Exercise details >>
Write out only the final part of the records below. It begins with the line that contains "Select the agent subfolder under backend" and ends with the last line.

Start of Records for the task

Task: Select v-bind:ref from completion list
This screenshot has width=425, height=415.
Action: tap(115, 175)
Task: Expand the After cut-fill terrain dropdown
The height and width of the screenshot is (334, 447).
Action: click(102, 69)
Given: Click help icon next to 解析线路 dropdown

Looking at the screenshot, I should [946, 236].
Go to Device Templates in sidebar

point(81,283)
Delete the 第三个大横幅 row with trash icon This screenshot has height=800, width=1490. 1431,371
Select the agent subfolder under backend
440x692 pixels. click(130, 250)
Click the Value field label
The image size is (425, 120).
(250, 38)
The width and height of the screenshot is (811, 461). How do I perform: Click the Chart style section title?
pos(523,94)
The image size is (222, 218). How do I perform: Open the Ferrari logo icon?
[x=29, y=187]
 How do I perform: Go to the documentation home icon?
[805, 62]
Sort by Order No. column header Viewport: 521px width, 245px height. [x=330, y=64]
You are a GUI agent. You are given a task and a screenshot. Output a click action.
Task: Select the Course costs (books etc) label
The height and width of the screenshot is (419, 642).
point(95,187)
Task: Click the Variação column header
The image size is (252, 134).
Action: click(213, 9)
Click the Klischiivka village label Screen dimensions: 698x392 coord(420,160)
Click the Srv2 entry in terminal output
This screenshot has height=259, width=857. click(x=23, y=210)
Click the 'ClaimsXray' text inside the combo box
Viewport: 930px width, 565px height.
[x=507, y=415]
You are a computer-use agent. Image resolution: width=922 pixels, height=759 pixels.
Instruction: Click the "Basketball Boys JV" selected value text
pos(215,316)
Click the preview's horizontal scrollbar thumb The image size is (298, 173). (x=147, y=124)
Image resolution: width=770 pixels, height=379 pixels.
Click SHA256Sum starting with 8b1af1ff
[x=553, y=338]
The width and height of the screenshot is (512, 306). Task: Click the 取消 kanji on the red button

End of Records for the task

Answer for the task >>
Select the agent subfolder under backend
440x692 pixels. click(130, 250)
Click the Value field label
The image size is (425, 120).
(250, 38)
The width and height of the screenshot is (811, 461). How do I perform: Click the Chart style section title?
pos(523,94)
The image size is (222, 218). How do I perform: Open the Ferrari logo icon?
[x=29, y=187]
 How do I perform: Go to the documentation home icon?
[805, 62]
Sort by Order No. column header Viewport: 521px width, 245px height. [x=330, y=64]
You are a GUI agent. You are given a task and a screenshot. Output a click action.
Task: Select the Course costs (books etc) label
The height and width of the screenshot is (419, 642).
point(95,187)
Task: Click the Variação column header
The image size is (252, 134).
Action: click(213, 9)
Click the Klischiivka village label Screen dimensions: 698x392 coord(420,160)
Click the Srv2 entry in terminal output
This screenshot has height=259, width=857. click(x=23, y=210)
Click the 'ClaimsXray' text inside the combo box
Viewport: 930px width, 565px height.
[x=507, y=415]
You are a computer-use agent. Image resolution: width=922 pixels, height=759 pixels.
Instruction: Click the "Basketball Boys JV" selected value text
pos(215,316)
Click the preview's horizontal scrollbar thumb The image size is (298, 173). (x=147, y=124)
Image resolution: width=770 pixels, height=379 pixels.
Click SHA256Sum starting with 8b1af1ff
[x=553, y=338]
The width and height of the screenshot is (512, 306). Task: Click the 取消 kanji on the red button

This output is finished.